*Exercise directions:* What follows is a set of records. Repeat every one of them exactly.

*Data shown:*
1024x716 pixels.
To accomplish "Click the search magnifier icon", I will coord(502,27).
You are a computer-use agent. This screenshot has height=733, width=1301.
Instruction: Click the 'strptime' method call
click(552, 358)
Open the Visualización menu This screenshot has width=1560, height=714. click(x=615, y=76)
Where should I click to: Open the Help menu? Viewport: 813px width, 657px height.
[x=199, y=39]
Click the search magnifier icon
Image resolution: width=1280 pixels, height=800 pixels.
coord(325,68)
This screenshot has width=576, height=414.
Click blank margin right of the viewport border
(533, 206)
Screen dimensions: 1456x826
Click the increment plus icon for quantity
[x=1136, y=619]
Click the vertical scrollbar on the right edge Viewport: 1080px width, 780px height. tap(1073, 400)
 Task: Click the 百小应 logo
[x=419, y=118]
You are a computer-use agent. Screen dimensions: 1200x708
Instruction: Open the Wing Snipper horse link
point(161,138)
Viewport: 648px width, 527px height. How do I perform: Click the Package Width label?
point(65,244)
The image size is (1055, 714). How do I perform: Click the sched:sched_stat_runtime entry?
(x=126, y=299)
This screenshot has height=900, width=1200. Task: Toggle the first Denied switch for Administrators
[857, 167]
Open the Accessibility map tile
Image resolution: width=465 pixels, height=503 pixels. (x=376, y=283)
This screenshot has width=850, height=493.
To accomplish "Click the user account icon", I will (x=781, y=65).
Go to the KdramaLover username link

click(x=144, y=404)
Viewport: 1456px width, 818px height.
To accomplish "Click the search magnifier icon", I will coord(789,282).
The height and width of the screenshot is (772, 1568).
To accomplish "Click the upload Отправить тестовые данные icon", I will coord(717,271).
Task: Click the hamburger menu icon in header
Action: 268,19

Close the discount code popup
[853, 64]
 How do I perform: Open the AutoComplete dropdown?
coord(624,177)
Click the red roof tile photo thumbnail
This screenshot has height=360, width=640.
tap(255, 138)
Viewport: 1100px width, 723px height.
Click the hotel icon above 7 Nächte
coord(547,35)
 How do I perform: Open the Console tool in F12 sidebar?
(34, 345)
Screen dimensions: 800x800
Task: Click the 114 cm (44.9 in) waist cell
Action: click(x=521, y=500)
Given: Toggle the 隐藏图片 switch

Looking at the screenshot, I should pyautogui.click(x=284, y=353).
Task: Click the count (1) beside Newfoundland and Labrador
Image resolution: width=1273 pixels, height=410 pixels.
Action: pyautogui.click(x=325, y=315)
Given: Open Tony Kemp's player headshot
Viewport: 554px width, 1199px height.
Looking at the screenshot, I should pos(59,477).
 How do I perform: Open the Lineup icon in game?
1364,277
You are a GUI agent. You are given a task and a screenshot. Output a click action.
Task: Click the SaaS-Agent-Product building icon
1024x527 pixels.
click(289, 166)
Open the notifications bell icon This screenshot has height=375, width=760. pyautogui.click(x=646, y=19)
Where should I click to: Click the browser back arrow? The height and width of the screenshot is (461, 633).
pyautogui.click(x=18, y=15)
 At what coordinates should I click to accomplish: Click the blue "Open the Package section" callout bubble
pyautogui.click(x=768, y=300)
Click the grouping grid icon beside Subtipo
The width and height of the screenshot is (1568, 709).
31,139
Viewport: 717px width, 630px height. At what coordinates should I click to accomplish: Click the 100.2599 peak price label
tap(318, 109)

*The answer:*
1024x716 pixels.
To accomplish "Click the search magnifier icon", I will coord(502,27).
You are a computer-use agent. This screenshot has height=733, width=1301.
Instruction: Click the 'strptime' method call
click(552, 358)
Open the Visualización menu This screenshot has width=1560, height=714. click(x=615, y=76)
Where should I click to: Open the Help menu? Viewport: 813px width, 657px height.
[x=199, y=39]
Click the search magnifier icon
Image resolution: width=1280 pixels, height=800 pixels.
coord(325,68)
This screenshot has width=576, height=414.
Click blank margin right of the viewport border
(533, 206)
Screen dimensions: 1456x826
Click the increment plus icon for quantity
[x=1136, y=619]
Click the vertical scrollbar on the right edge Viewport: 1080px width, 780px height. tap(1073, 400)
 Task: Click the 百小应 logo
[x=419, y=118]
You are a computer-use agent. Screen dimensions: 1200x708
Instruction: Open the Wing Snipper horse link
point(161,138)
Viewport: 648px width, 527px height. How do I perform: Click the Package Width label?
point(65,244)
The image size is (1055, 714). How do I perform: Click the sched:sched_stat_runtime entry?
(x=126, y=299)
This screenshot has height=900, width=1200. Task: Toggle the first Denied switch for Administrators
[857, 167]
Open the Accessibility map tile
Image resolution: width=465 pixels, height=503 pixels. (x=376, y=283)
This screenshot has width=850, height=493.
To accomplish "Click the user account icon", I will (x=781, y=65).
Go to the KdramaLover username link

click(x=144, y=404)
Viewport: 1456px width, 818px height.
To accomplish "Click the search magnifier icon", I will coord(789,282).
The height and width of the screenshot is (772, 1568).
To accomplish "Click the upload Отправить тестовые данные icon", I will coord(717,271).
Task: Click the hamburger menu icon in header
Action: 268,19

Close the discount code popup
[853, 64]
 How do I perform: Open the AutoComplete dropdown?
coord(624,177)
Click the red roof tile photo thumbnail
This screenshot has height=360, width=640.
tap(255, 138)
Viewport: 1100px width, 723px height.
Click the hotel icon above 7 Nächte
coord(547,35)
 How do I perform: Open the Console tool in F12 sidebar?
(34, 345)
Screen dimensions: 800x800
Task: Click the 114 cm (44.9 in) waist cell
Action: click(x=521, y=500)
Given: Toggle the 隐藏图片 switch

Looking at the screenshot, I should pyautogui.click(x=284, y=353).
Task: Click the count (1) beside Newfoundland and Labrador
Image resolution: width=1273 pixels, height=410 pixels.
Action: pyautogui.click(x=325, y=315)
Given: Open Tony Kemp's player headshot
Viewport: 554px width, 1199px height.
Looking at the screenshot, I should pos(59,477).
 How do I perform: Open the Lineup icon in game?
1364,277
You are a GUI agent. You are given a task and a screenshot. Output a click action.
Task: Click the SaaS-Agent-Product building icon
1024x527 pixels.
click(289, 166)
Open the notifications bell icon This screenshot has height=375, width=760. pyautogui.click(x=646, y=19)
Where should I click to: Click the browser back arrow? The height and width of the screenshot is (461, 633).
pyautogui.click(x=18, y=15)
 At what coordinates should I click to accomplish: Click the blue "Open the Package section" callout bubble
pyautogui.click(x=768, y=300)
Click the grouping grid icon beside Subtipo
The width and height of the screenshot is (1568, 709).
31,139
Viewport: 717px width, 630px height. At what coordinates should I click to accomplish: Click the 100.2599 peak price label
tap(318, 109)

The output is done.